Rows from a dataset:
/---
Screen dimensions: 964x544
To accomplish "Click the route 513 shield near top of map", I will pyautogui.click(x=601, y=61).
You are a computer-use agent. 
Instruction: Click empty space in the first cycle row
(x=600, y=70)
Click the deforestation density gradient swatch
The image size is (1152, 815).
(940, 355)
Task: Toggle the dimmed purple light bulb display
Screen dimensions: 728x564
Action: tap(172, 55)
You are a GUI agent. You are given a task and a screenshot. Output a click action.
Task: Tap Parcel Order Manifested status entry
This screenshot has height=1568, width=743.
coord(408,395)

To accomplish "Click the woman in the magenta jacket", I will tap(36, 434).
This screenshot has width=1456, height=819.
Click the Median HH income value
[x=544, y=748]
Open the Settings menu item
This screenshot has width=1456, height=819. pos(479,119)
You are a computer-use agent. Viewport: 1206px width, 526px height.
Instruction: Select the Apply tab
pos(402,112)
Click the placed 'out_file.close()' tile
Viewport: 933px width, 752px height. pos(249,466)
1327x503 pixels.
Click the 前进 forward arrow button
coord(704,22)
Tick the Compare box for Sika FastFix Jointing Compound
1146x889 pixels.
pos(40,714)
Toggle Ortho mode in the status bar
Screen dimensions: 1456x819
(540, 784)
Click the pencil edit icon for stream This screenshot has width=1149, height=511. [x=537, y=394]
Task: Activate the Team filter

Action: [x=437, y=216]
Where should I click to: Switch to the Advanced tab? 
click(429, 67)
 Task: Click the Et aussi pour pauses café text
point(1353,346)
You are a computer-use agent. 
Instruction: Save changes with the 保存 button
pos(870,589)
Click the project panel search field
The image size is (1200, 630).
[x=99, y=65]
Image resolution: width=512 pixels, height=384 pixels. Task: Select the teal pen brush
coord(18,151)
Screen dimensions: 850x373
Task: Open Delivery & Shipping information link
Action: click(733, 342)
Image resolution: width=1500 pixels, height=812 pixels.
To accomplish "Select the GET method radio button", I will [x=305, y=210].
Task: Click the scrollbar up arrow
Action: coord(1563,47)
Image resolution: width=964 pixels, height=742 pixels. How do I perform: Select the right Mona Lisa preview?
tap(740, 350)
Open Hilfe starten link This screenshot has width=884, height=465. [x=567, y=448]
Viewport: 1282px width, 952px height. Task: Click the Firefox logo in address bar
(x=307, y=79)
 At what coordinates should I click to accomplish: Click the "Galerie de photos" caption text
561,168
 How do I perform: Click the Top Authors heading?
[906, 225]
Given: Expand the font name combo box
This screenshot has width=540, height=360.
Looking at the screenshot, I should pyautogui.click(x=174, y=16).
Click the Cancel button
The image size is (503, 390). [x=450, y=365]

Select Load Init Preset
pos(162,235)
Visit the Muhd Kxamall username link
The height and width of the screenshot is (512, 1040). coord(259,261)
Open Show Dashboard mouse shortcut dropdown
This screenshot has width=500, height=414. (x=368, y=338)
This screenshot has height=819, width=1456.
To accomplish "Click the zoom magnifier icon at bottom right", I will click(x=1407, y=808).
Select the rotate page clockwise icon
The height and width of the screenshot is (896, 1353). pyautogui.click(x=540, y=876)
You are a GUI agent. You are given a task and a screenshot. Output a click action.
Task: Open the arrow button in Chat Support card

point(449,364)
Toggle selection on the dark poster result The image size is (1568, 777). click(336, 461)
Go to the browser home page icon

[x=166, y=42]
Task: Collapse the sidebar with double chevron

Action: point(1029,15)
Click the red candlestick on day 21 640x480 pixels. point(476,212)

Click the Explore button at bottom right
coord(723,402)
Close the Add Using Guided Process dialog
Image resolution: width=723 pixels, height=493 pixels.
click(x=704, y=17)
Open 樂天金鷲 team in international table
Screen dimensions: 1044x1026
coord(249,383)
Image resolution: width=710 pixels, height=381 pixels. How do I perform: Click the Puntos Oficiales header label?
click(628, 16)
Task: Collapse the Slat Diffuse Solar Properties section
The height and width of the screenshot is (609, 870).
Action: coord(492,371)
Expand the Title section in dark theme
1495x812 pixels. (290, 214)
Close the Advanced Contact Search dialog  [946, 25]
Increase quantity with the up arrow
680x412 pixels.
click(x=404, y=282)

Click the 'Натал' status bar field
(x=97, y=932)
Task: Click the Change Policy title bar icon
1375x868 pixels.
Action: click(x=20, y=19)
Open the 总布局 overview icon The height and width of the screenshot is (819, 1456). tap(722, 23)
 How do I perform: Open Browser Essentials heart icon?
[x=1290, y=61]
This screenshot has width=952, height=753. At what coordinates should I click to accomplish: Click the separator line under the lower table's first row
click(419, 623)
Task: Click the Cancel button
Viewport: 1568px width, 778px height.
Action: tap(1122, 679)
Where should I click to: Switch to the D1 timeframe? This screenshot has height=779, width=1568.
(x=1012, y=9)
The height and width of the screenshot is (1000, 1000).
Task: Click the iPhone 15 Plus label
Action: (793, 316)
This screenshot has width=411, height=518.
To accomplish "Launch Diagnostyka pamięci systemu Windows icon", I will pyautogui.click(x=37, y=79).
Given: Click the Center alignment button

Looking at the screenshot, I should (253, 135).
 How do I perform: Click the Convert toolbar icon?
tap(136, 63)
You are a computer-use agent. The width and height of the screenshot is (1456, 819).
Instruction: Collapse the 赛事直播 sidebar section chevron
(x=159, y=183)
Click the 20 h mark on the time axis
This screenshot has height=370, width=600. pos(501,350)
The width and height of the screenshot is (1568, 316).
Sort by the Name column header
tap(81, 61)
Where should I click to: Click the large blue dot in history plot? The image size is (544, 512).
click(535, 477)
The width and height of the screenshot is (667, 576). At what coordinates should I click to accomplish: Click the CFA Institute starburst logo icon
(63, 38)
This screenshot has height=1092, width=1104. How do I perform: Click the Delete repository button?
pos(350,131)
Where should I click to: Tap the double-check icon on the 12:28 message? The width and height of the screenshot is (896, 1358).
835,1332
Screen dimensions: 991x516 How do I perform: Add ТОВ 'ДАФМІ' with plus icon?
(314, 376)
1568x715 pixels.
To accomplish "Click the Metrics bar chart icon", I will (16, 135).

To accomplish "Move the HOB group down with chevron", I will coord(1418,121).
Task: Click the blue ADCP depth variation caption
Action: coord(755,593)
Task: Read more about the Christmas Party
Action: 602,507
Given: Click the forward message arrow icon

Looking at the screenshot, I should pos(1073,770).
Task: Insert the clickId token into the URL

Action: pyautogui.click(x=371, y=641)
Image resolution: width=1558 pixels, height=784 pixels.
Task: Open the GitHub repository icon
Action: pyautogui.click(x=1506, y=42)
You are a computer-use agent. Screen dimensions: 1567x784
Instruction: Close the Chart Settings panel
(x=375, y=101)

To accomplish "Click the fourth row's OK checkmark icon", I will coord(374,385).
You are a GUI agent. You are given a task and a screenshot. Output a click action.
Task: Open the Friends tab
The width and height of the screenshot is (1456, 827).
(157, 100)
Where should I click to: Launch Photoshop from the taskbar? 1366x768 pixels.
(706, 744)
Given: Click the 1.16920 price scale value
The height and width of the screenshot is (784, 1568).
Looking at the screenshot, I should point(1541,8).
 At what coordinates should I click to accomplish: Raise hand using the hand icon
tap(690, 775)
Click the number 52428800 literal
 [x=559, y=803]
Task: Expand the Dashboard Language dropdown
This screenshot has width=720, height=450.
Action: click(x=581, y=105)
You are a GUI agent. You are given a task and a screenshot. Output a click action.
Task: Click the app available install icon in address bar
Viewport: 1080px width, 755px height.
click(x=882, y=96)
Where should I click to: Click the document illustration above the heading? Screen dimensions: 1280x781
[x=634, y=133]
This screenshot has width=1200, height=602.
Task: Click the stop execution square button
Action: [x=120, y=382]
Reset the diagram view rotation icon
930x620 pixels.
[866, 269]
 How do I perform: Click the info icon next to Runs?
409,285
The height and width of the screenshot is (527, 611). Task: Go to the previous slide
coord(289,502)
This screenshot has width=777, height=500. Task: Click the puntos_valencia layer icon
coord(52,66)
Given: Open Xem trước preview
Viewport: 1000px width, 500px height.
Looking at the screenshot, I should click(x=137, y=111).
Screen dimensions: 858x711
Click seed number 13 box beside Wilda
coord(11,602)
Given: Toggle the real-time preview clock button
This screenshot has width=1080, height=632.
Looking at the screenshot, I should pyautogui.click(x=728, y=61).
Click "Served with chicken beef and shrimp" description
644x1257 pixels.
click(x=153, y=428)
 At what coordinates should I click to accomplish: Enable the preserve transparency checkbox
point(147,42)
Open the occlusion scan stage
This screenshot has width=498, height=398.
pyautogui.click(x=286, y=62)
\---
Short task
Express the data from the line with "Task: Click the Et" to the line with "Action: click(733, 342)" as a JSON list of strings, one string per line, leaving out blank lines.

Solution
[
  " Task: Click the Et aussi pour pauses café text",
  "point(1353,346)",
  "You are a computer-use agent. ",
  "Instruction: Save changes with the 保存 button",
  "pos(870,589)",
  "Click the project panel search field",
  "The image size is (1200, 630).",
  "[x=99, y=65]",
  "Image resolution: width=512 pixels, height=384 pixels. Task: Select the teal pen brush",
  "coord(18,151)",
  "Screen dimensions: 850x373",
  "Task: Open Delivery & Shipping information link",
  "Action: click(733, 342)"
]